WORK TASK:
In the data below, find the line with "The image size is (1888, 1416)." and the line with "the First Floor", then restate both and every line between them exactly, minus the pictures.

PROVIDED INFORMATION:
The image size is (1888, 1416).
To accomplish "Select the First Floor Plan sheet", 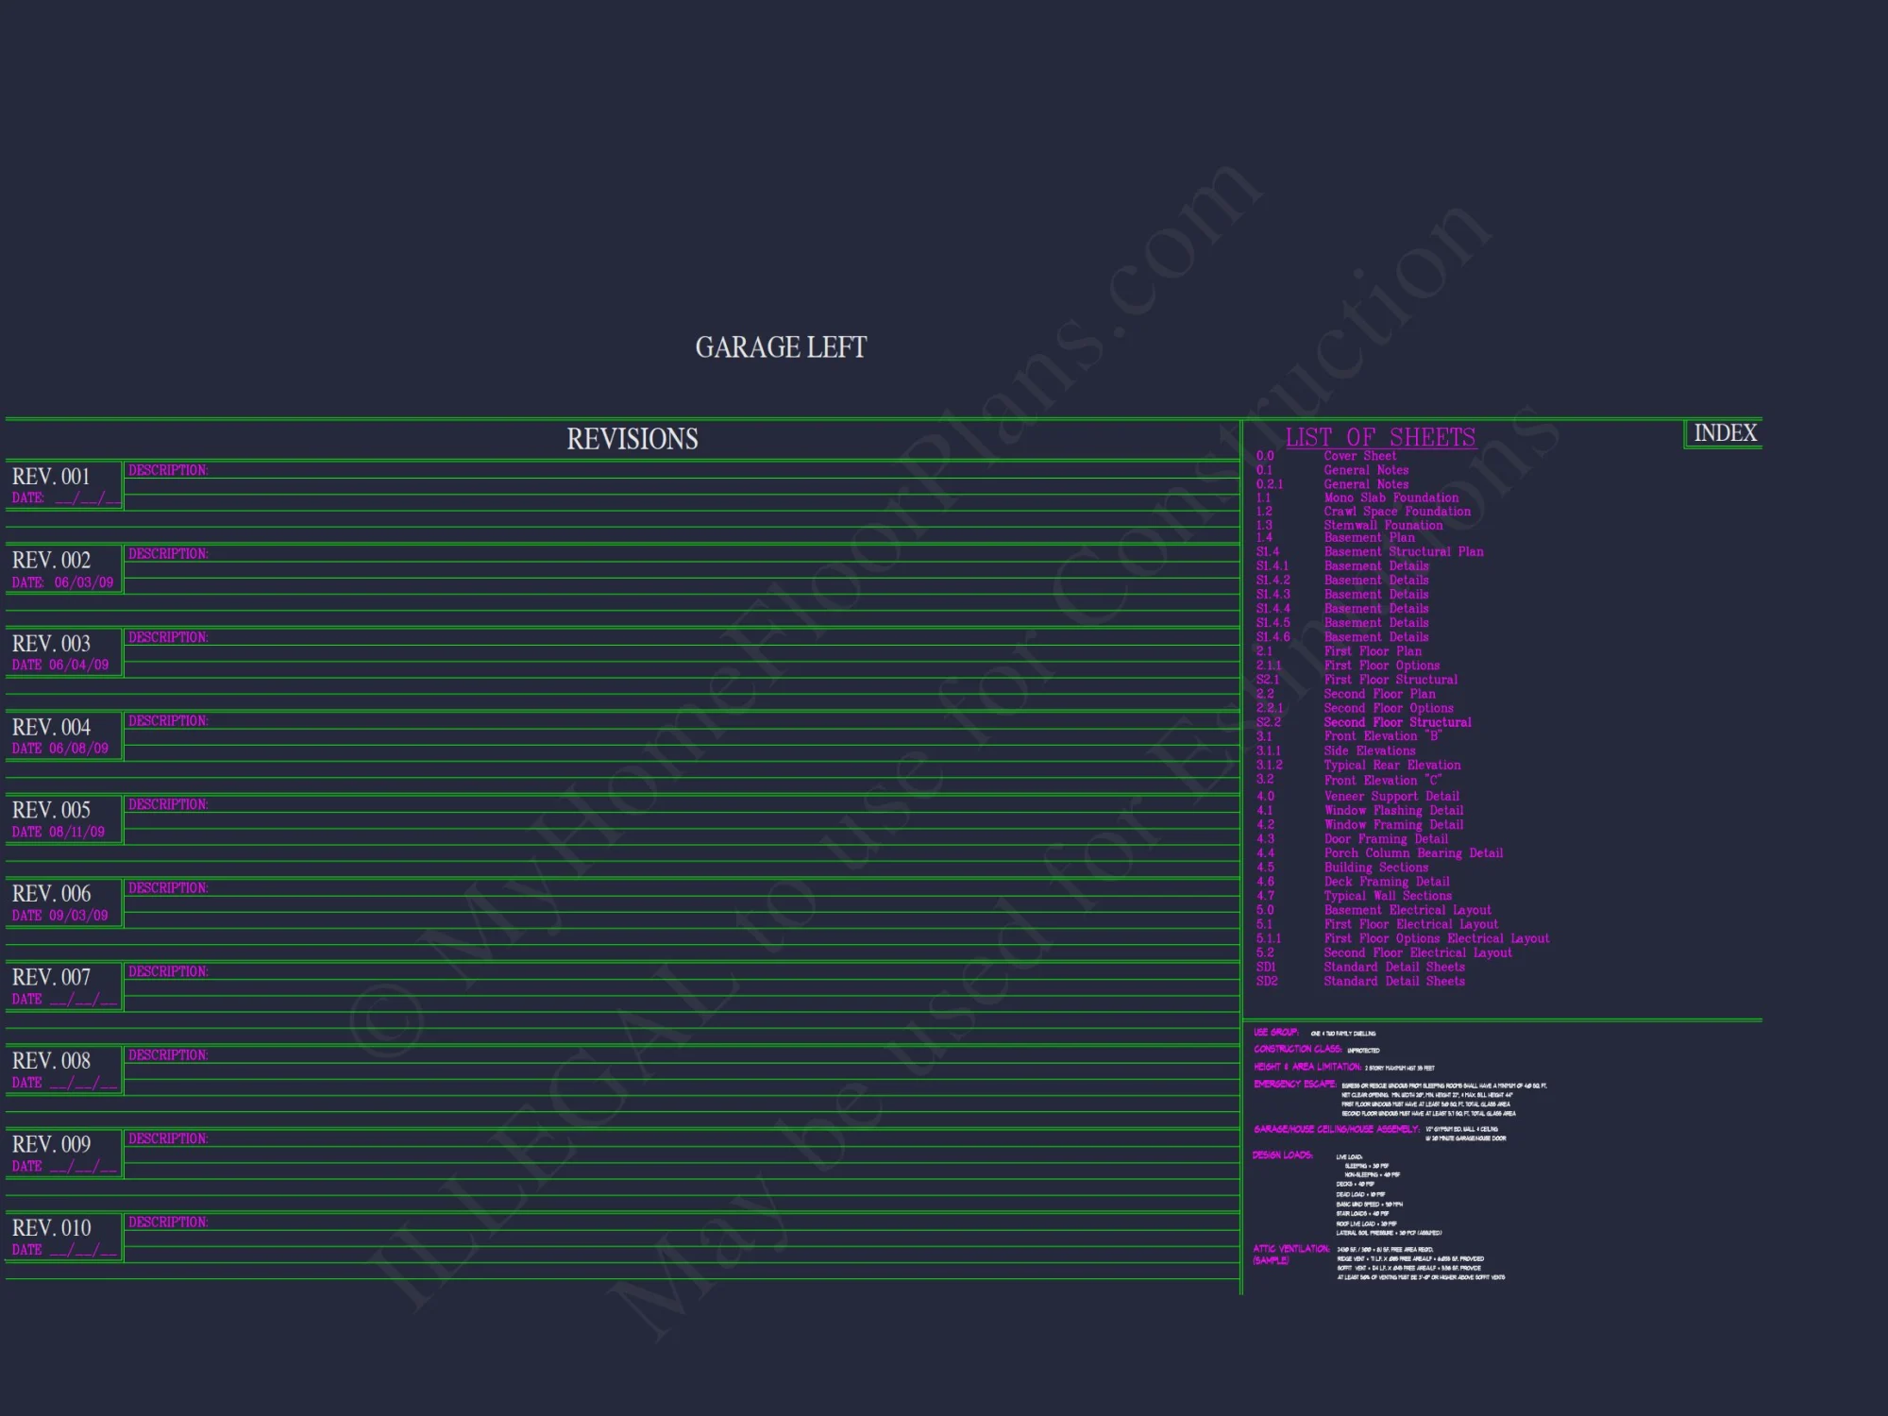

* * *

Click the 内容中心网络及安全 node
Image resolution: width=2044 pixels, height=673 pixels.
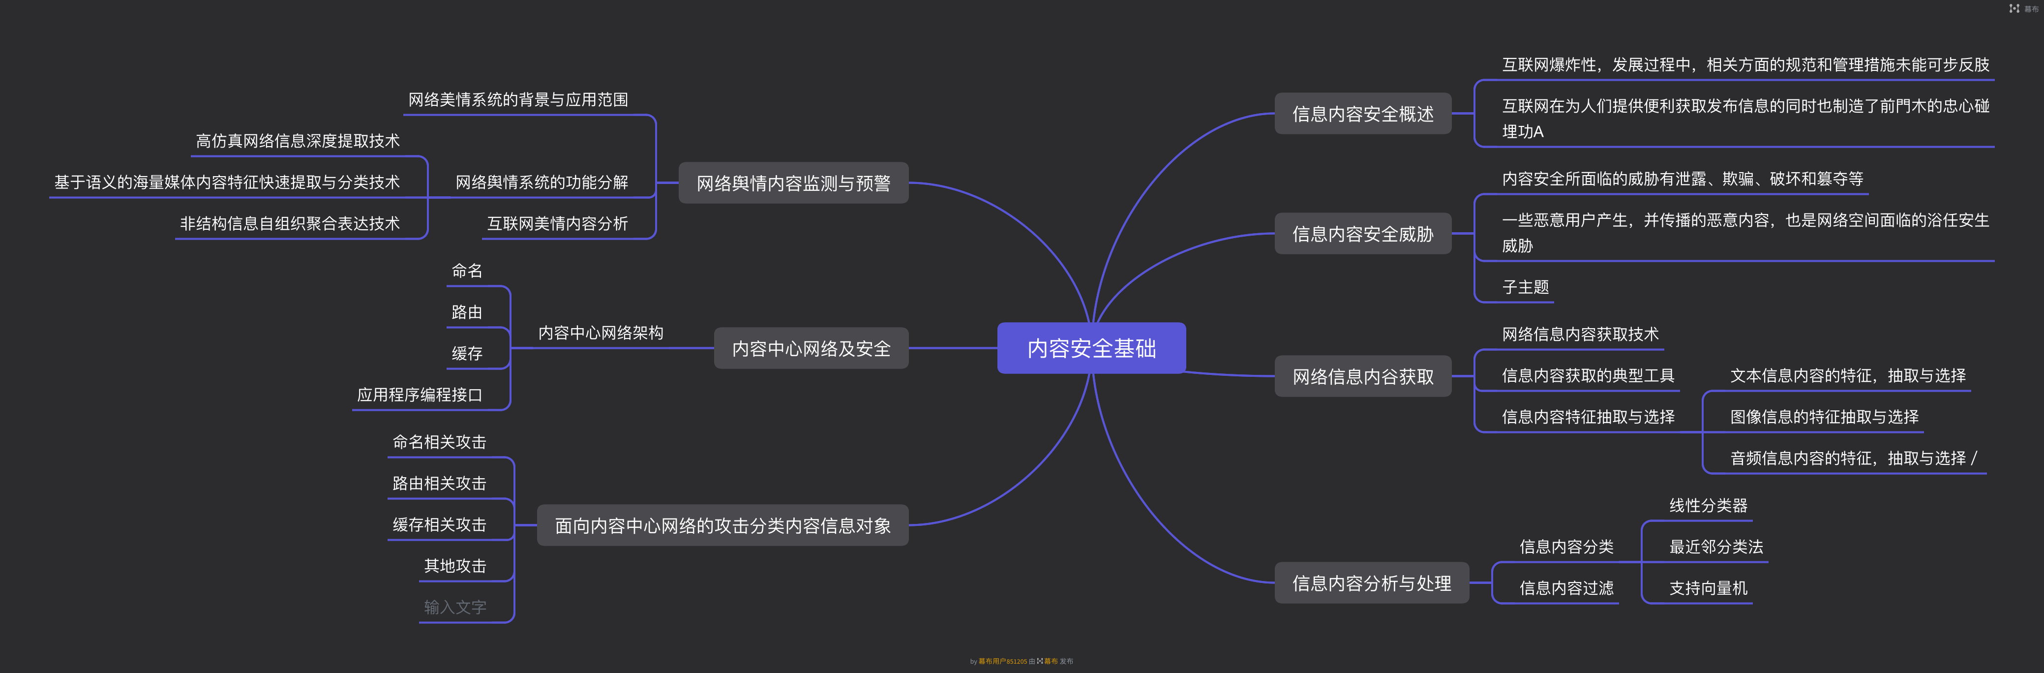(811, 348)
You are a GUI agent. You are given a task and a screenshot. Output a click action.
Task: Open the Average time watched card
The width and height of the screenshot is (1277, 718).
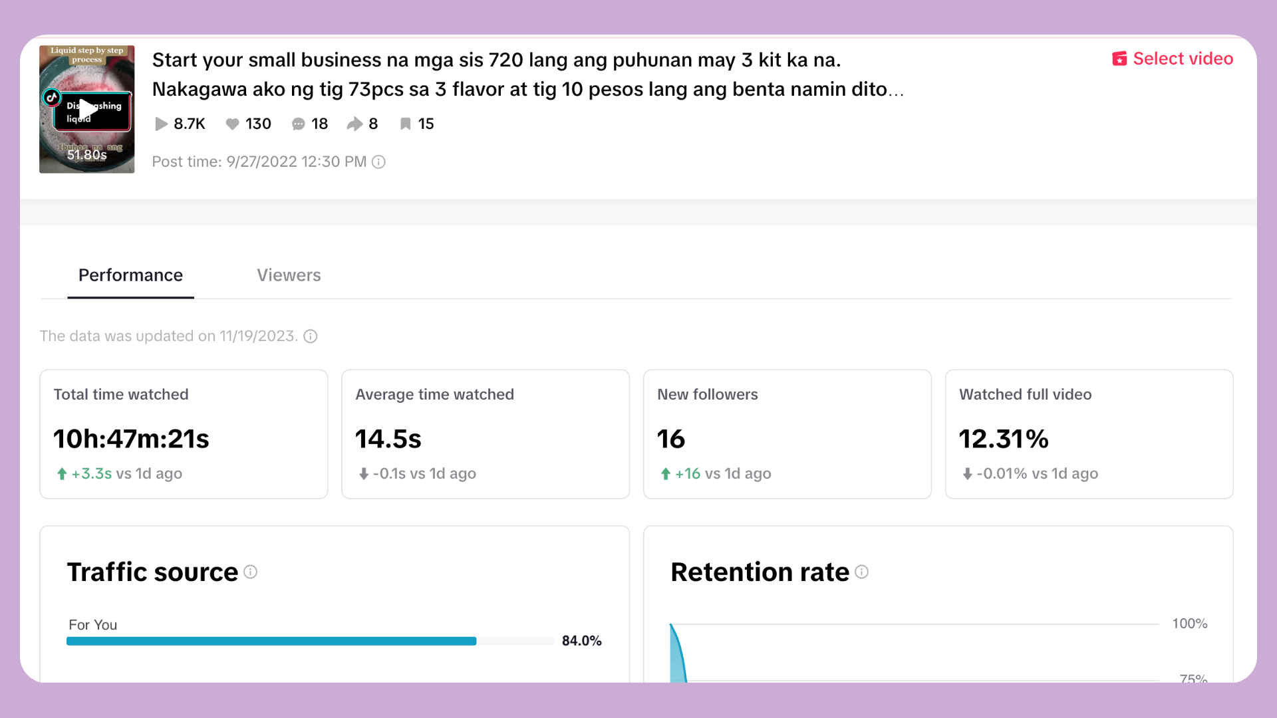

==

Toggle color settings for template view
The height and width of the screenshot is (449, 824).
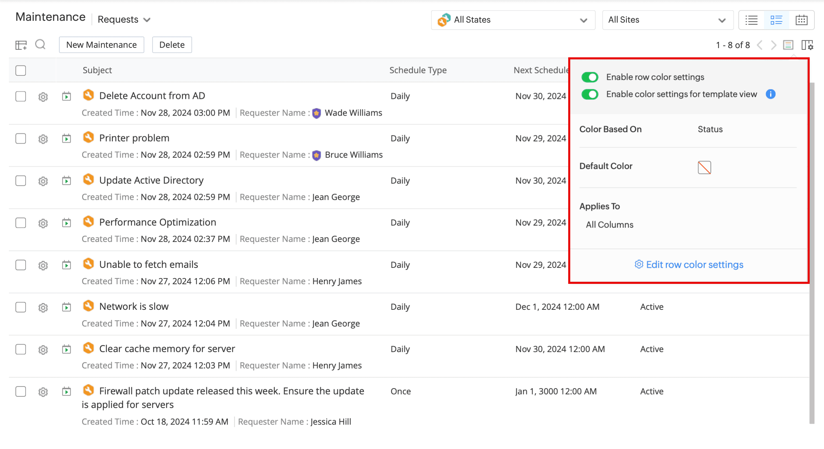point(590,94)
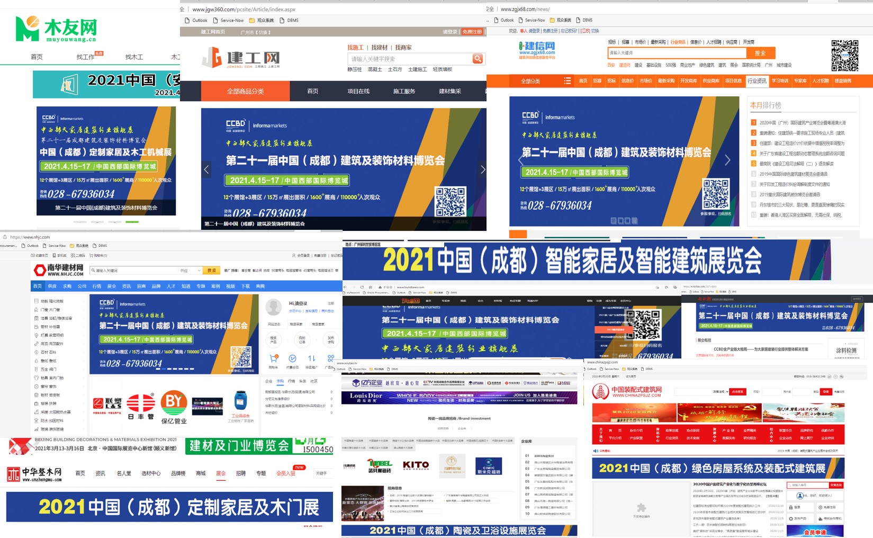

SOLUTION TO THIS EXERCISE:
The image size is (1888, 1416).
To accomplish "Select the First Floor Plan sheet", 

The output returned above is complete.